• **What to work on**
In the entries below, how many lines contain the word "Enable"? State the number and nothing more.

• **Extracted entries**
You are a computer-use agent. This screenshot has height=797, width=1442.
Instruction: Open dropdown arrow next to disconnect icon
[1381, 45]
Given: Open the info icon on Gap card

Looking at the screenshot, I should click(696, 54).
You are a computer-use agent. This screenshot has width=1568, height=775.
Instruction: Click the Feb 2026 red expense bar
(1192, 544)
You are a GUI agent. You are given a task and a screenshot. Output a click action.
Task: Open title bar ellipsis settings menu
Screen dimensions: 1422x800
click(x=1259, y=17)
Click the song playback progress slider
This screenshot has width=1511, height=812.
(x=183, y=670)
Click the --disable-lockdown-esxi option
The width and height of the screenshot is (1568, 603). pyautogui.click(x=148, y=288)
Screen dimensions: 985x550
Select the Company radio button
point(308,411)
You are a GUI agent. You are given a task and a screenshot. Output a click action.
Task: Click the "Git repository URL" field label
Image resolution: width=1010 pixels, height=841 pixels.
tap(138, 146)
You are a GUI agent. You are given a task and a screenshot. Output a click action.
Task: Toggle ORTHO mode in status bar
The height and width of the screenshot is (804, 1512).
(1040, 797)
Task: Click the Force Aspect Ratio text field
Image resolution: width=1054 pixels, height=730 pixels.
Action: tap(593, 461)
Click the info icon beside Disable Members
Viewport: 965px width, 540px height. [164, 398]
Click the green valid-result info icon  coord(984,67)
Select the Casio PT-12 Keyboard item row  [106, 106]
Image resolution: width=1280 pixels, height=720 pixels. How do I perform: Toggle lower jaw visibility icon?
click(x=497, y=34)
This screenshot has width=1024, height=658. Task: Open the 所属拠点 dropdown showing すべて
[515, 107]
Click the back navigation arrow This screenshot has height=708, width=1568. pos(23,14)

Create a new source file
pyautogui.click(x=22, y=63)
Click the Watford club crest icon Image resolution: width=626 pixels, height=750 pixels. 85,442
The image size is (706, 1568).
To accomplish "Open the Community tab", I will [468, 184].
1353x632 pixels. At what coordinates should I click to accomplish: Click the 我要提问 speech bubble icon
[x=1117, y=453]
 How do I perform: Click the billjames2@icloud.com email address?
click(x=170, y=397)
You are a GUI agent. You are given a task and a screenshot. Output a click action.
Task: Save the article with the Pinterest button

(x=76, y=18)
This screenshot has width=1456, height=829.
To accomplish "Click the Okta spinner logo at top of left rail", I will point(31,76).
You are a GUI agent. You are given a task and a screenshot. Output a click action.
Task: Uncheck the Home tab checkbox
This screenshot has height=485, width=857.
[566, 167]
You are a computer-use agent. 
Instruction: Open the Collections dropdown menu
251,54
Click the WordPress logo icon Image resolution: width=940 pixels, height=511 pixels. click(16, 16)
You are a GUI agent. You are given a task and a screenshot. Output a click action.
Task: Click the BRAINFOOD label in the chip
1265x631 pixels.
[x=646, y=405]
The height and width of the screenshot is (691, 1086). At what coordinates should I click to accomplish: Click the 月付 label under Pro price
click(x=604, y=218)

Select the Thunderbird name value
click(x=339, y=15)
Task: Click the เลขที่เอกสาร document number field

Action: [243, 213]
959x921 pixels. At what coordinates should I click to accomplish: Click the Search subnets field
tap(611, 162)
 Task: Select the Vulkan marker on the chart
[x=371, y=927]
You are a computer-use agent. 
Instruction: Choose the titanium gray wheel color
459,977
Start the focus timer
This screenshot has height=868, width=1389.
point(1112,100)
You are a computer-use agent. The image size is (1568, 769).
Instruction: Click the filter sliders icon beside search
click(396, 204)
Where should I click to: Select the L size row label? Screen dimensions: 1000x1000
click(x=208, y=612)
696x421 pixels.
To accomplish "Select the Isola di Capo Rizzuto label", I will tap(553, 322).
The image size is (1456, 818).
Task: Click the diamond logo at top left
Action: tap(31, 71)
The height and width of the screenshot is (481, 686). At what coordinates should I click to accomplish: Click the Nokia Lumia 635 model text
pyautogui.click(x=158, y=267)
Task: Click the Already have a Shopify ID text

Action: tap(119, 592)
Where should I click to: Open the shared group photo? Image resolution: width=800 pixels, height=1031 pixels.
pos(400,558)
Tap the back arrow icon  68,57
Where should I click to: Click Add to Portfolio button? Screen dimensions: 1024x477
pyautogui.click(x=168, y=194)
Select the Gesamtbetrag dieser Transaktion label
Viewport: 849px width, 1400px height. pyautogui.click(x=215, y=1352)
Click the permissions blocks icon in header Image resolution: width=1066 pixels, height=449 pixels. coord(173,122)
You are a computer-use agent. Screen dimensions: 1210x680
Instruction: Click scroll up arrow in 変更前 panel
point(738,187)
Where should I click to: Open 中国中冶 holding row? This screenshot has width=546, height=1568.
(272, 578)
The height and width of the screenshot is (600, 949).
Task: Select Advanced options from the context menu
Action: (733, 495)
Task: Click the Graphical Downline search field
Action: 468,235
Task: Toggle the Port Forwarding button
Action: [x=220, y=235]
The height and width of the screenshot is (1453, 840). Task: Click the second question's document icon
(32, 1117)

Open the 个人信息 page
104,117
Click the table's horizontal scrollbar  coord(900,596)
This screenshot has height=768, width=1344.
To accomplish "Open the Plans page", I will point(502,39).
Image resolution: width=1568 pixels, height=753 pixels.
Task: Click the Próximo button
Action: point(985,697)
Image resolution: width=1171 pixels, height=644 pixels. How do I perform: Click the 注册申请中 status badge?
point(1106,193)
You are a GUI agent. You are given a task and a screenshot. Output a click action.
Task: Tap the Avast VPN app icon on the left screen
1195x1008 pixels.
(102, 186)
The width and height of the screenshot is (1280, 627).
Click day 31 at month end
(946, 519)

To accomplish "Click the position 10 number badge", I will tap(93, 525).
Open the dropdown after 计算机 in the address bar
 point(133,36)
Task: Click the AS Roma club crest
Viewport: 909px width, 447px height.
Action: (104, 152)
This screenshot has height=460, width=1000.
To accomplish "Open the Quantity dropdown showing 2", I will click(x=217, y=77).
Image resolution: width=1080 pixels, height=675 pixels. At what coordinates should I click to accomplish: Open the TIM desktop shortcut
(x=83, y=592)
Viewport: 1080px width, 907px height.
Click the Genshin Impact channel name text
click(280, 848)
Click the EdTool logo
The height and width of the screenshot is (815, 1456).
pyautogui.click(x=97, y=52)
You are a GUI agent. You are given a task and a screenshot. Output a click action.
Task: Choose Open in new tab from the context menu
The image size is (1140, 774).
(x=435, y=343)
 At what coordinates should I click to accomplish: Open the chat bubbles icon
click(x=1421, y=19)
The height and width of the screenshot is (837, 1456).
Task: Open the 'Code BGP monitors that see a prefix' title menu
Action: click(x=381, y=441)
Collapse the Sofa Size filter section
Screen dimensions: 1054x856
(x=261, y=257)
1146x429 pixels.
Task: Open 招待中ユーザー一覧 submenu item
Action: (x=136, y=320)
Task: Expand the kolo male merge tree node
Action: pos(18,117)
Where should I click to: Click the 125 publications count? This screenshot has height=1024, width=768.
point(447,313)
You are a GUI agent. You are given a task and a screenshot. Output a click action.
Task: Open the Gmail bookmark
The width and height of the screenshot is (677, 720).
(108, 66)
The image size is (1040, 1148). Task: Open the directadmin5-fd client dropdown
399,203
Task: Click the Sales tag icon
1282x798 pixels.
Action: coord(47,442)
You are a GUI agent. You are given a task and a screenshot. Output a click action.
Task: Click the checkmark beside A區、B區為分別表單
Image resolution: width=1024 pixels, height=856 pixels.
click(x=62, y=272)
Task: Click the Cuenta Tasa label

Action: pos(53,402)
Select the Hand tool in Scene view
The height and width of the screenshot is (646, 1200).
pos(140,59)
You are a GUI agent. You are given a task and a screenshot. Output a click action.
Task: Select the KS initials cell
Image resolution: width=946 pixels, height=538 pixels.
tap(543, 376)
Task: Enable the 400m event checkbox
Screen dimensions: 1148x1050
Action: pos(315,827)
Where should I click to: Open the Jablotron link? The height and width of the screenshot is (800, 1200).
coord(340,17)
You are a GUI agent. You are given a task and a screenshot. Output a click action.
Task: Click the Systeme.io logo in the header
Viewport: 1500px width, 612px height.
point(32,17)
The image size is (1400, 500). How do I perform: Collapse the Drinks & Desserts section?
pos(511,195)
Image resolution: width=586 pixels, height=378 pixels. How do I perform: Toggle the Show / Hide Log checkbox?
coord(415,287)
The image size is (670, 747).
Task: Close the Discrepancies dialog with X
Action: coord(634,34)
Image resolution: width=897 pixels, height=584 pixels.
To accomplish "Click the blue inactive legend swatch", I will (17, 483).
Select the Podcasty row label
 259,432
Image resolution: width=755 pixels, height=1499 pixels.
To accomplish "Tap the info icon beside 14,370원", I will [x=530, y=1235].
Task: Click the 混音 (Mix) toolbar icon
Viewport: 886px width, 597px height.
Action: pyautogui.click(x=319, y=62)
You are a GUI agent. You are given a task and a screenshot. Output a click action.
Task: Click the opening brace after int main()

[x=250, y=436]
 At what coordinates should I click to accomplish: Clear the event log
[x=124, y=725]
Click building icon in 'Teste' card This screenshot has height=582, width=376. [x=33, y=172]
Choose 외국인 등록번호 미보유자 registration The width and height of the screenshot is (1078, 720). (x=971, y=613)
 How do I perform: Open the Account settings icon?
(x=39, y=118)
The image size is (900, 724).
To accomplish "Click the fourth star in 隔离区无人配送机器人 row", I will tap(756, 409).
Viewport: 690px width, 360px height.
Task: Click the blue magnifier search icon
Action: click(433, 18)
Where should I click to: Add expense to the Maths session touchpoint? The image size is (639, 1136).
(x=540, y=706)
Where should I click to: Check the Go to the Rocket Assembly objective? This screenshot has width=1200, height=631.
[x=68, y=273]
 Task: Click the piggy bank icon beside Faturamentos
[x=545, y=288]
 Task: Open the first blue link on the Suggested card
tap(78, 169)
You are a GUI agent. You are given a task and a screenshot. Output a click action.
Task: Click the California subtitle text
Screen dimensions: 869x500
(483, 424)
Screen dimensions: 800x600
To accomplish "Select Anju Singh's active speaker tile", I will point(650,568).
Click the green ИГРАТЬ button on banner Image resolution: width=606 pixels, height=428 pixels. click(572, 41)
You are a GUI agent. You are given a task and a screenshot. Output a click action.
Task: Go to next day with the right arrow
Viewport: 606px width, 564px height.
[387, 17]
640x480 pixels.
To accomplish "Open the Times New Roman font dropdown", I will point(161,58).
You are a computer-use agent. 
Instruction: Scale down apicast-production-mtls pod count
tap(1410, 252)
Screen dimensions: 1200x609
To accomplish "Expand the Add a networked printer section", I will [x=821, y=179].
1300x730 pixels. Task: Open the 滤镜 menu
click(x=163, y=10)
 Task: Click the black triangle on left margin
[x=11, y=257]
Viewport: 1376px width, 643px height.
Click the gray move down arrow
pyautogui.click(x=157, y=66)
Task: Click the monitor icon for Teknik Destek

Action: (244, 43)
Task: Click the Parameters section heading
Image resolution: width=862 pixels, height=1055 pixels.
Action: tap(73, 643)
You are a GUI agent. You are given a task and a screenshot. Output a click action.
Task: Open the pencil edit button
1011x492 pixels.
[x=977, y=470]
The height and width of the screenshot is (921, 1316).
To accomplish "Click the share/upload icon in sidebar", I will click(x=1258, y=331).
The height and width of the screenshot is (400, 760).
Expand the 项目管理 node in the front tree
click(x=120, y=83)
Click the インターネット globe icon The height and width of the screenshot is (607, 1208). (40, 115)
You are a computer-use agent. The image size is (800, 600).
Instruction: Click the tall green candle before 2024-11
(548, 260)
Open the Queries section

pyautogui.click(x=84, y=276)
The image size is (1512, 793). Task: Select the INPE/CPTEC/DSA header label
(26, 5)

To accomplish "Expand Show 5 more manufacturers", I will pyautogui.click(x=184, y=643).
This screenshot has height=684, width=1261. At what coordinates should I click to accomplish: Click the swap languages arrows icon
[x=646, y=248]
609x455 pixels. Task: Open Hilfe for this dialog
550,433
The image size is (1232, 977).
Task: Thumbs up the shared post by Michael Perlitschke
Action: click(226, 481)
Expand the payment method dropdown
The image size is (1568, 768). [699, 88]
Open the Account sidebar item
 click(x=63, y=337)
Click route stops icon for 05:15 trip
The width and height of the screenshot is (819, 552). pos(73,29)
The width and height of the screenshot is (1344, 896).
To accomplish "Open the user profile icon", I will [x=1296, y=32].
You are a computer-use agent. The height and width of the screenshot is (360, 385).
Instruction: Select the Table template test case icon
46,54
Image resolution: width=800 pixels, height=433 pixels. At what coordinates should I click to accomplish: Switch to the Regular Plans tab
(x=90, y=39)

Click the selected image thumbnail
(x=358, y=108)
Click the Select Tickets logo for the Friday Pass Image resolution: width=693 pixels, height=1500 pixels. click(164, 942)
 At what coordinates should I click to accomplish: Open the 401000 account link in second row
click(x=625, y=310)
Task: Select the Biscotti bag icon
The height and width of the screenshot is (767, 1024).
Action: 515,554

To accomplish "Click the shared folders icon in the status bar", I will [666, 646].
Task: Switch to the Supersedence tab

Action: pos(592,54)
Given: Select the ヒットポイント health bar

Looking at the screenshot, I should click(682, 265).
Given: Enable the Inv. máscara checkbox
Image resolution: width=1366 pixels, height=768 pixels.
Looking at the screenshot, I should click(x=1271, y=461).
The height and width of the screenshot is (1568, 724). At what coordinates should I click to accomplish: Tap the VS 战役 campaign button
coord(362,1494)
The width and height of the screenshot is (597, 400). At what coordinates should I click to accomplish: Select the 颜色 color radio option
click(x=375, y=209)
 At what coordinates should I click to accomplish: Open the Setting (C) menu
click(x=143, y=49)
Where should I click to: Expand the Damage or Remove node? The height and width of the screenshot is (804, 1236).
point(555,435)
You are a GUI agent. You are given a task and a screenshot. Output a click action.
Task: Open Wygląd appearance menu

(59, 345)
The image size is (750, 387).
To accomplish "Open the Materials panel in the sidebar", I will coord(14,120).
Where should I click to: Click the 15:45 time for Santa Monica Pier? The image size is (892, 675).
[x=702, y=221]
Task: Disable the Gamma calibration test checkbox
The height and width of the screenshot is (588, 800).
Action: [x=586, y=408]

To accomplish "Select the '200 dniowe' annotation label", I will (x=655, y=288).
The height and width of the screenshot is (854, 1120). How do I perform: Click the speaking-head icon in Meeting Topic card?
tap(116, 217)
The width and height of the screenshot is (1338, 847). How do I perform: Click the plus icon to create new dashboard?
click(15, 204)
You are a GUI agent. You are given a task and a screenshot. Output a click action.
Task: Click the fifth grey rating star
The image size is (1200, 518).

• **Solution below**
2